Colour Fondant with Food Colouring
Gel food colours, as well as oil based concentrated food colourings, are great for tinting your fondant. They produce bold, bright colours without changing the consistency of fondant. We do not recommend using liquid food colours. They are not concentrated enough, you'd need to add large amounts of food colouring and it would change the consistency of fondant.
Note: Whenever colouring fondant with food colours make sure to wear food safe gloves to mix in the colour so it doesn’t stain your hands.
Combine Different Colours of Fondant for Custom Colours
This is something that we tend to do quite often. We start up with white fondant and mix in different shades of colours, to achieve lighter pastel colours. You can also mix more than one colour of fondant together to get a whole rainbow of shades!
How to Make Black Fondant
We would never attempt to make our own black or red fondant. Why? The amount of food colouring you'd need to add, would change the consistency of your fondant a lot. For these instances, we always use pre coloured fondant, to save time and headache of trying to colour it ourselves.
6. Fixing Cracked Fondant
Cracking on fondant is common problem to have. This may happen for several different reasons, and can be pretty frustrating. Usually there is a easy fix by applying warmth from your fingers or a light pressure from a rolling pin to smooth out any imperfections.
Alternatively if you notice that your fondant is cracking, rub some Solite vegetable shortening over the crack in a circular motion to smooth the cracked area together.
Note: We suggest not using water to do this, as too much liquid can break down your fondant.
7. Using Fondant with Silicone Moulds
Fondant is great for moulding and creating little decorations for your cookies and cakes. Using silicone moulds for this purpose can add that extra personalised touch for your desserts and give you a perfect finish.
When using silicone moulds for fondant decorations, dust the moulds with some cornflower or icing sugar before you press the fondant of the mould. When your silicone mould has very fine details, we do recommend placing it in the freezer for about 30 seconds, to get the fondant harden up, so the demoulding process would be easier.
If your fondant decorations have to hold their shape, we do recommend adding some Tylose powder to it, essentially making your own gumpaste.
You can find our full range of silicone moulds by clicking HERE.
8. Fondant Sticking to the Table
Nothing more frustrating that sticky fondant!
Before you start with your project to prevent fondant from sticking to your table, lightly dust your work surface as well as rolling pin with icing sugar or cornflour.
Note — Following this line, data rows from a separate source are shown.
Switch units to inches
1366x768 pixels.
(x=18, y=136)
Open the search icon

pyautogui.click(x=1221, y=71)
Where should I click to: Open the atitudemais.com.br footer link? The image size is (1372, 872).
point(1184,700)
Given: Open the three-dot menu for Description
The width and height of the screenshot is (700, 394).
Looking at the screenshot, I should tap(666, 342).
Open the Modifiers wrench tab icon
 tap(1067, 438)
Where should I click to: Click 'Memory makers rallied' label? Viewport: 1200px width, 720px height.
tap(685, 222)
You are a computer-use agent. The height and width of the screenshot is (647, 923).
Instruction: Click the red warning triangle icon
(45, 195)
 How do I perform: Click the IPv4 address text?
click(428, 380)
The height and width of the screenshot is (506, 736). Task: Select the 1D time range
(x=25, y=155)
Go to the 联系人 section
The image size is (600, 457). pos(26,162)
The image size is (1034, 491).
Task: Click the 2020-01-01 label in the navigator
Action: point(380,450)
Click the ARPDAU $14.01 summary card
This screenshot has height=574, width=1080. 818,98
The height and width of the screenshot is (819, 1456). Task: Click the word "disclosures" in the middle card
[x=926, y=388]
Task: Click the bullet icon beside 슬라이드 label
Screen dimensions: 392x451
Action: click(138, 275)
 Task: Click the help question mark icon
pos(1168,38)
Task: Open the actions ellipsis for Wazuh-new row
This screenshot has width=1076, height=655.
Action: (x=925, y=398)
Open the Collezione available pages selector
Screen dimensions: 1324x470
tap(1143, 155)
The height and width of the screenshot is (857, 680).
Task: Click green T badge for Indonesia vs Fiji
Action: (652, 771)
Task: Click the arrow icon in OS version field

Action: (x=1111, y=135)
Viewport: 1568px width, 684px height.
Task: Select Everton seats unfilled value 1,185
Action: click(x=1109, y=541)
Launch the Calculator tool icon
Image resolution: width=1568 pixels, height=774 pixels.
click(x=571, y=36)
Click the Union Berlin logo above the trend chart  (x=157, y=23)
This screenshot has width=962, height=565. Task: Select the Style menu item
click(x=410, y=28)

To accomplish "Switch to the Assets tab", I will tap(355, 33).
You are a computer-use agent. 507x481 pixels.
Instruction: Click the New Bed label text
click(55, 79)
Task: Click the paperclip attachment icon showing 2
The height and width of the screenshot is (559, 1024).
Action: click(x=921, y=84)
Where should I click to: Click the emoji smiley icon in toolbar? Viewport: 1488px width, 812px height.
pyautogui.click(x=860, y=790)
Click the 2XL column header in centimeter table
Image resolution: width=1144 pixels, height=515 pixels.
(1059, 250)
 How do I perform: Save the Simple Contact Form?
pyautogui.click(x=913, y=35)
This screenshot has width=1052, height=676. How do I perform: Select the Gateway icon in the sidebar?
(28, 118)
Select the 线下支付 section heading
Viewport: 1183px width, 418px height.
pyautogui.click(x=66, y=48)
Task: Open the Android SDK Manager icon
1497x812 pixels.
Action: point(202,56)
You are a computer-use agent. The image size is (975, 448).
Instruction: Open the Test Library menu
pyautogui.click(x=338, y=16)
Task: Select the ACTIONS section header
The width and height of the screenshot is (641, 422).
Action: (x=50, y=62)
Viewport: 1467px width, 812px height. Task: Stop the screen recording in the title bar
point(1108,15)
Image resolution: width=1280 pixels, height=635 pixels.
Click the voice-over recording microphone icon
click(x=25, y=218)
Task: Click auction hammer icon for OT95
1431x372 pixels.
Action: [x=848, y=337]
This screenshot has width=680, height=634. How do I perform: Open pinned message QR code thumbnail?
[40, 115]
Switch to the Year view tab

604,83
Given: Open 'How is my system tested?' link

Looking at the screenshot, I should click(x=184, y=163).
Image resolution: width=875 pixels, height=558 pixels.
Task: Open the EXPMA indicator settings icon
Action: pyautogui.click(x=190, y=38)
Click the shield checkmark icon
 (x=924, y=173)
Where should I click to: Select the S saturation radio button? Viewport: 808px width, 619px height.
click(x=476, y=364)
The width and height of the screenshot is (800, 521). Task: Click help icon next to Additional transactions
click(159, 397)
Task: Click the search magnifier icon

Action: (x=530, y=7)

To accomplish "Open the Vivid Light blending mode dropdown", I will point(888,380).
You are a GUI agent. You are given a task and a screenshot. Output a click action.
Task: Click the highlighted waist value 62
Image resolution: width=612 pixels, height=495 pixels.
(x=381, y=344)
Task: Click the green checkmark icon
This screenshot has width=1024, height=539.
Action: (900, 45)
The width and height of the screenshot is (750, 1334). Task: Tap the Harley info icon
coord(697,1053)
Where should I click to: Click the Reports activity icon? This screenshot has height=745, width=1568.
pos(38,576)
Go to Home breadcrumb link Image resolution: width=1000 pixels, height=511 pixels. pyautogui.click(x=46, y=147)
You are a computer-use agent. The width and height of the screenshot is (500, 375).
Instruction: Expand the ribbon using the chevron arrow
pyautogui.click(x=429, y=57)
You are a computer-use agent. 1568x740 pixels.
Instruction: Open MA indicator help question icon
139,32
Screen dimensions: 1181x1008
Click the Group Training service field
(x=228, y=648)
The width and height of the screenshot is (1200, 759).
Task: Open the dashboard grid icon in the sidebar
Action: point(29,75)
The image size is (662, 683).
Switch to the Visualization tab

The key to non sticking fondant is to keep it moving as you work with it. Never flip it over after you start to roll. Just turn it about a quarter of the way to prevent sticking and help ensure the thickness of your fondant is even.
So these are our eight basic tips for the start of your journey on using fondant for your cookie and cake decorating. When used correctly, fondant can be your best friend and bring your ideal vision to life. However, do not be discouraged if your fondant creation doesn’t end the way you envisioned. The use of fondant is a process that requires a lot of trial and error to perfect.
Have any other great fondant tips? Share your thoughts on any small tricks you may have!